One organisation is gone into in considerable detail - the Shadow Academy of the Kingdom of Nath. This is where the race most talented at spying trains their very best. There's a beautiful full-page map and an outline of the training programme. Unlike most of the book, this is possibly best left unread except by the DM and players whose characters have attended the Academy. Let the rest speculate about what goes on behind those grey walls!

Three monsters follow, all unique to Arthad. The Mist Spirit is, rather confusingly, a giant humanoid and not a spirit at all although their grey fur and the fact that they are surrounded by swirling freezing mists does serve to make the strange name understandable. Frost Dogs are small canines with a talent for tracking. Finally, there is the Blazing Tiger - a single Outsider brought to an ancient temple by Symmetry magic. Wreathed in magical pale blue flames, she is the focal point of the adventure... called "The Burning Tiger."

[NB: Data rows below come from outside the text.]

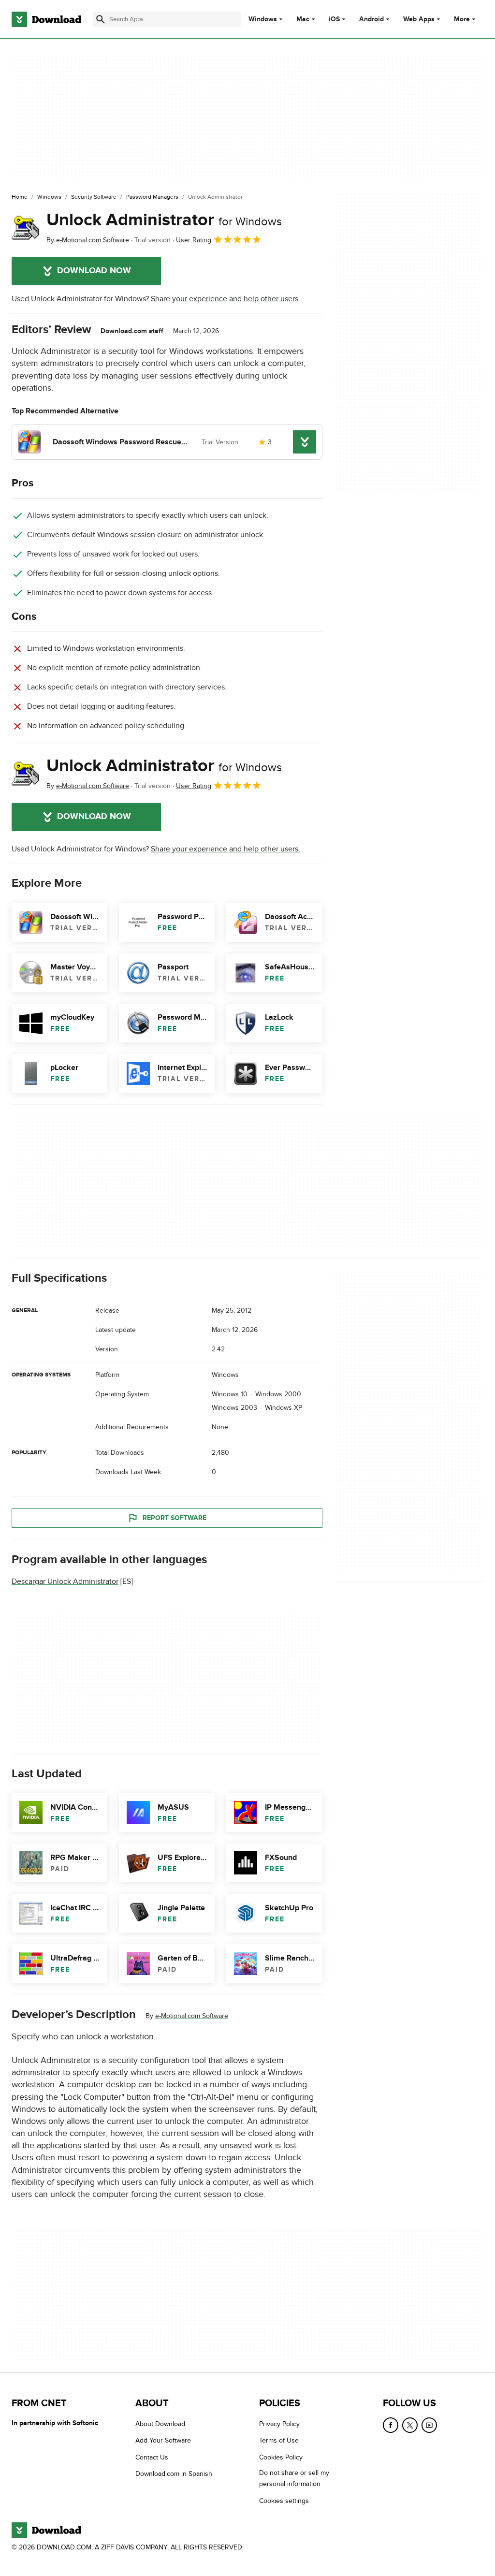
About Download (160, 2424)
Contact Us (151, 2457)
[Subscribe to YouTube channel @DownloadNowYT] (429, 2425)
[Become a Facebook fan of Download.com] (390, 2425)
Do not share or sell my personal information (294, 2478)
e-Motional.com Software (191, 2016)
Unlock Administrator (164, 220)
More (462, 19)
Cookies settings (284, 2500)
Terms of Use (279, 2440)
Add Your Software (163, 2440)
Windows (262, 19)
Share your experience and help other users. (225, 299)
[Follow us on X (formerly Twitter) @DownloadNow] (410, 2425)
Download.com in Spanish (173, 2474)
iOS (334, 19)
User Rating (193, 240)
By (87, 240)
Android (371, 19)
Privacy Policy (279, 2424)
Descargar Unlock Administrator (65, 1581)
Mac (302, 19)
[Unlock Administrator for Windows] (25, 227)
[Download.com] (46, 19)
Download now (94, 270)
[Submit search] (100, 19)
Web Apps (419, 19)
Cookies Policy (281, 2457)
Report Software (174, 1517)
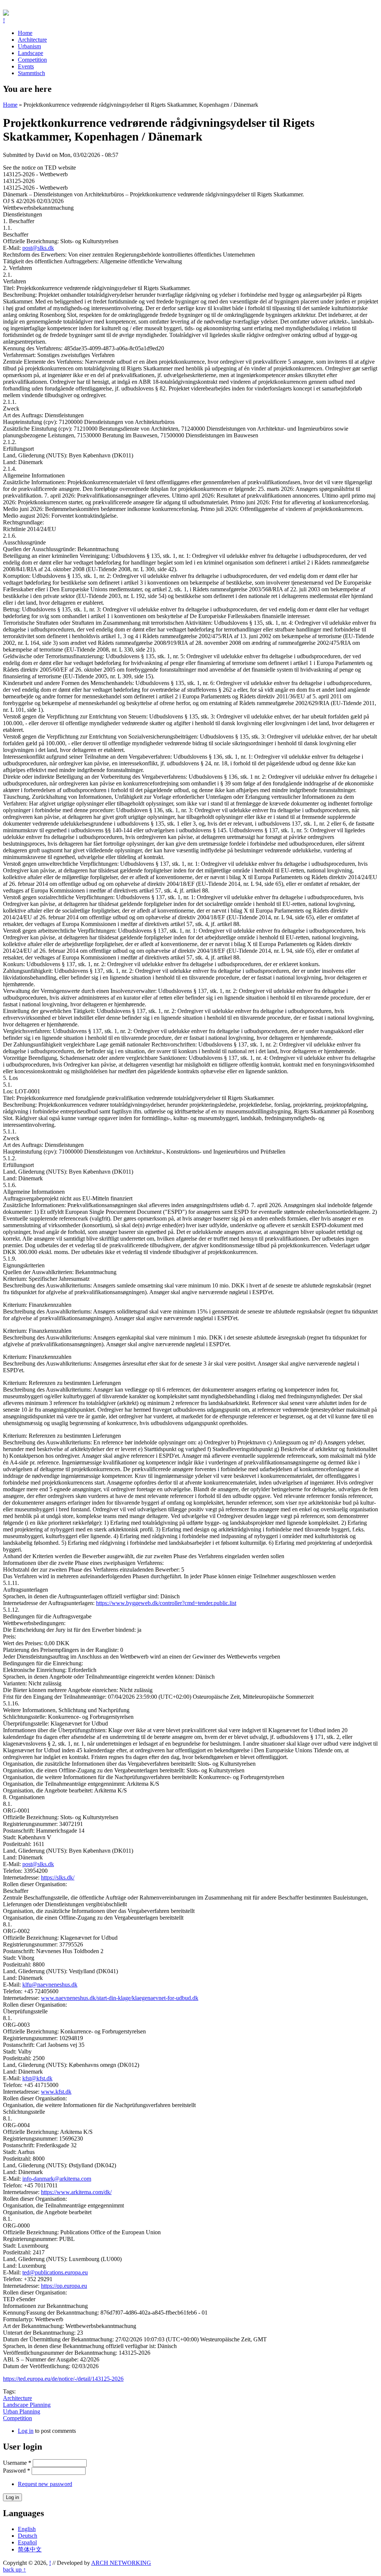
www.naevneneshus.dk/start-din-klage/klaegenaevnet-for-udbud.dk (119, 1998)
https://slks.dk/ (57, 1877)
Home (25, 33)
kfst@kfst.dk (37, 2078)
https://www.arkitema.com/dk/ (76, 2192)
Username (17, 2463)
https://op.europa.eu (64, 2286)
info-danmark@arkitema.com (56, 2178)
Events (26, 66)
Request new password (45, 2484)
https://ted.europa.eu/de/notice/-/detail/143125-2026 (63, 2379)
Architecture (32, 39)
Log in (25, 2431)
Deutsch (27, 2535)
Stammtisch (31, 73)
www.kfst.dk (56, 2091)
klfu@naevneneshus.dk (49, 1984)
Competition (32, 60)
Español (27, 2542)
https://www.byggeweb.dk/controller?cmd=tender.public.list (166, 1603)
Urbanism (29, 46)
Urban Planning (21, 2411)
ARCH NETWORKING (121, 2563)
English (27, 2529)
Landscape (30, 53)
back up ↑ (14, 2569)
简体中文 (30, 2549)
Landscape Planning (27, 2405)
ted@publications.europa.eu (55, 2272)
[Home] (6, 13)
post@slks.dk (38, 248)
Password (16, 2470)
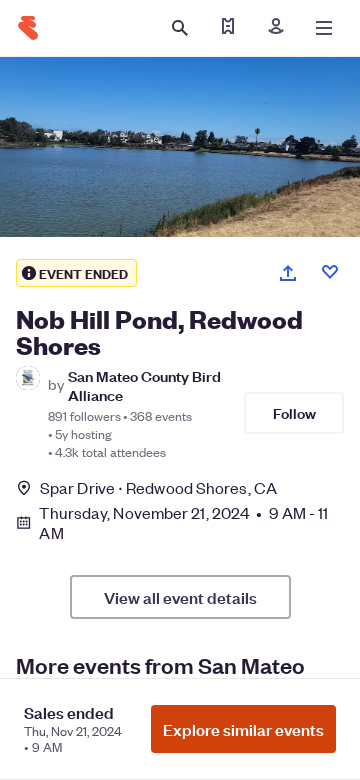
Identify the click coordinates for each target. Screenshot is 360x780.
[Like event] (330, 272)
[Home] (28, 28)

This adventure takes the characters to a long-lost ancient temple dedicated to one of the gods that has deserted Arthad, being tempted in by rumours of a powerful magical sword. Like spellcasters, magical items are very rare on Arthad, so a powerful one is well worth the having. A couple of sample PCs are provided, but of course it can equally well be run with your own characters. While it draws heavily on the unique nature of Arthad magic, the adventure could be run in another setting with a little modification (and notes are provided to guide you in this should you so wish.). It's a straightforward quest to retrieve the weapon, but with the added twist of Symmetry magic which riddles the ancient temple.

Finally, there is a map of Arthad. It's spread over 2 pages, which means that you either need to be very adept in a graphics package or will have to print it out and stick the paper together. It's quite good-looking, and has a mediaeval feel that means that it could make a good hand-out once you have got around the 2-page problem.

Overall, it's a good introduction to the world of Arthad, but due to the presence of the Shadow Academy and the adventure one best kept by the DM with selected portions being printed out for the players rather than them being allowed free access to it.